(Input records)
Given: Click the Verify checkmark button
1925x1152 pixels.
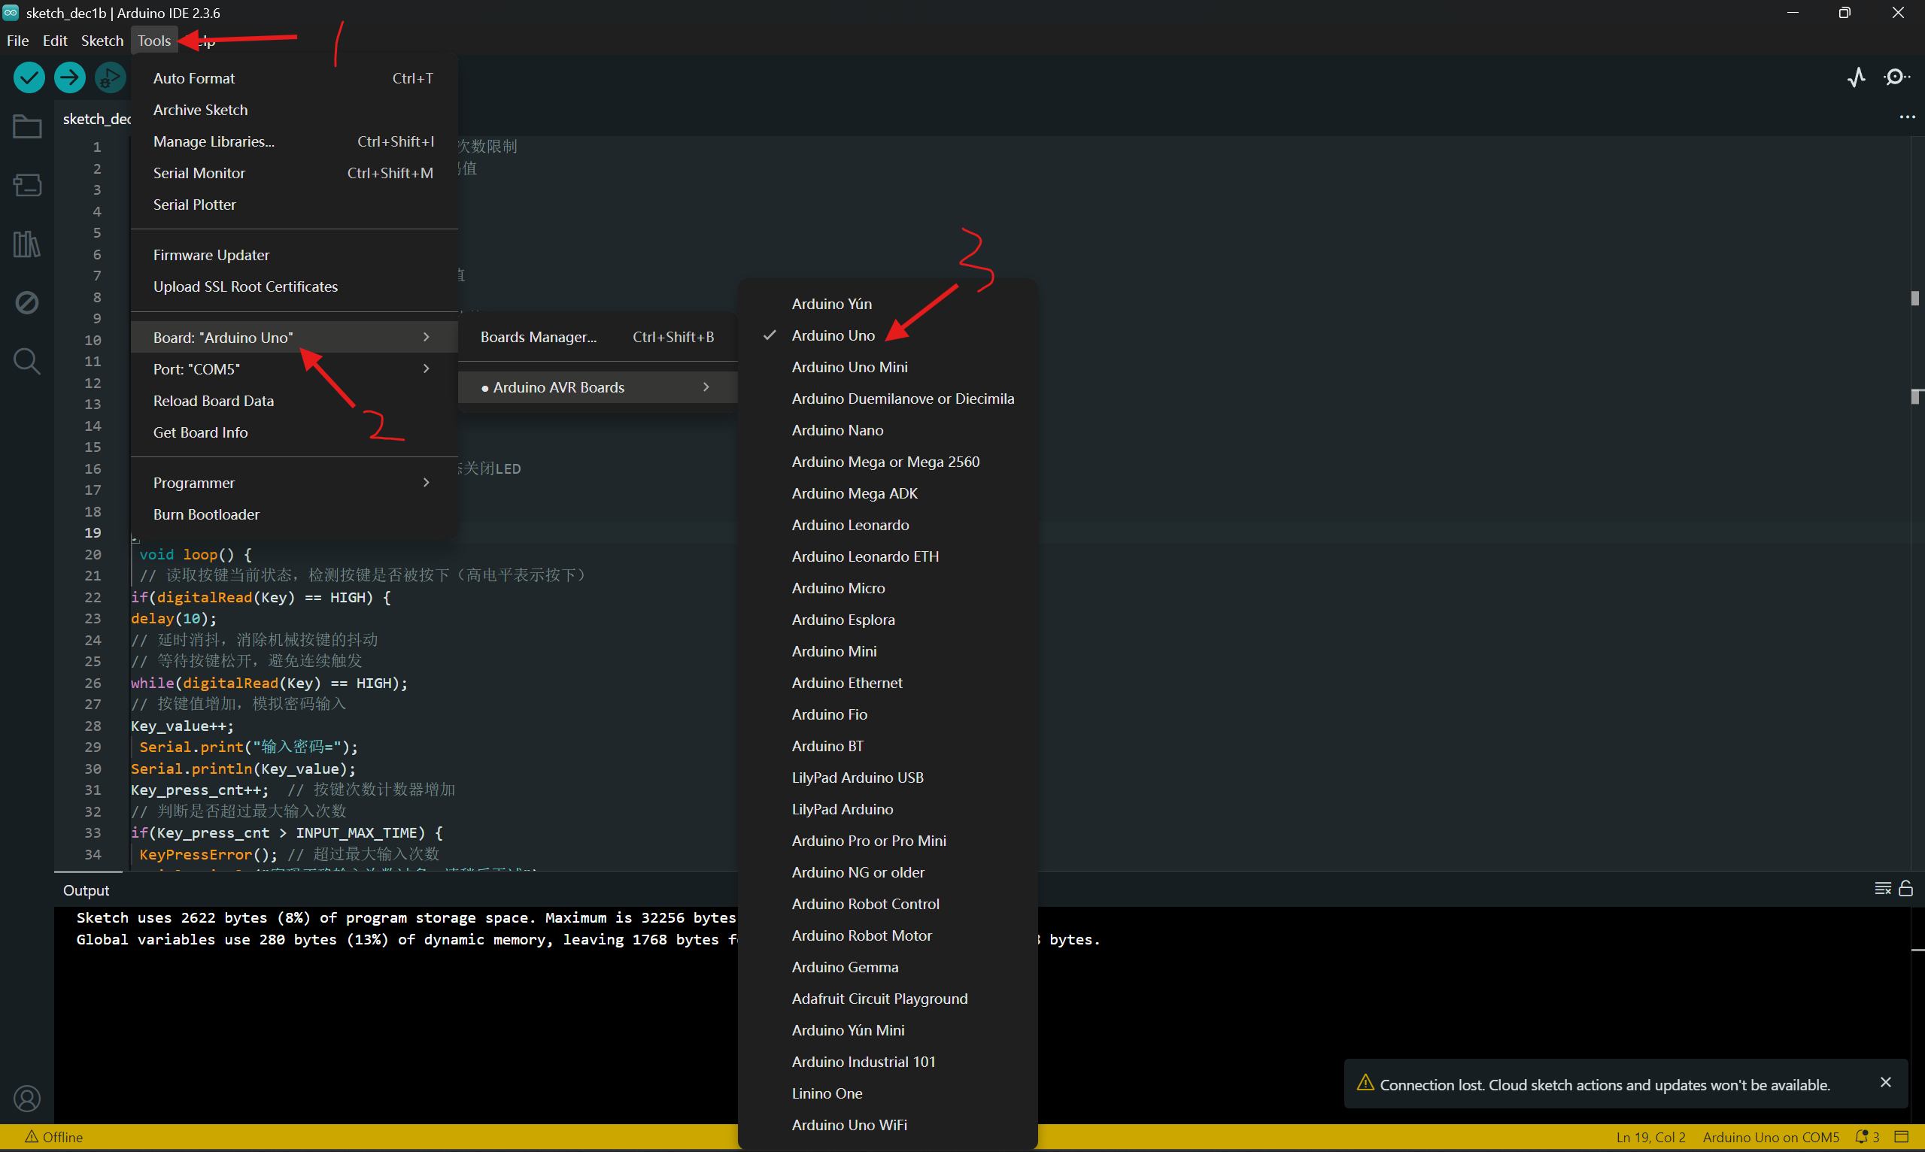Looking at the screenshot, I should coord(30,77).
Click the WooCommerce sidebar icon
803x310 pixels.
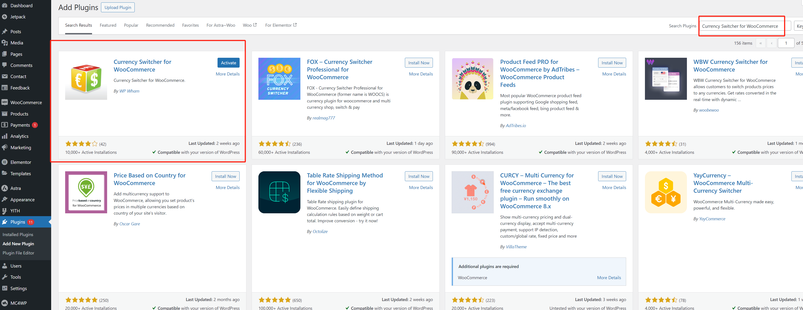5,102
(End Input records)
Goal of the exercise: Exactly as written, give the entries above again, with no images.

Output:
Given: Click the Verify checkmark button
1925x1152 pixels.
Looking at the screenshot, I should coord(30,77).
Click the WooCommerce sidebar icon
803x310 pixels.
5,102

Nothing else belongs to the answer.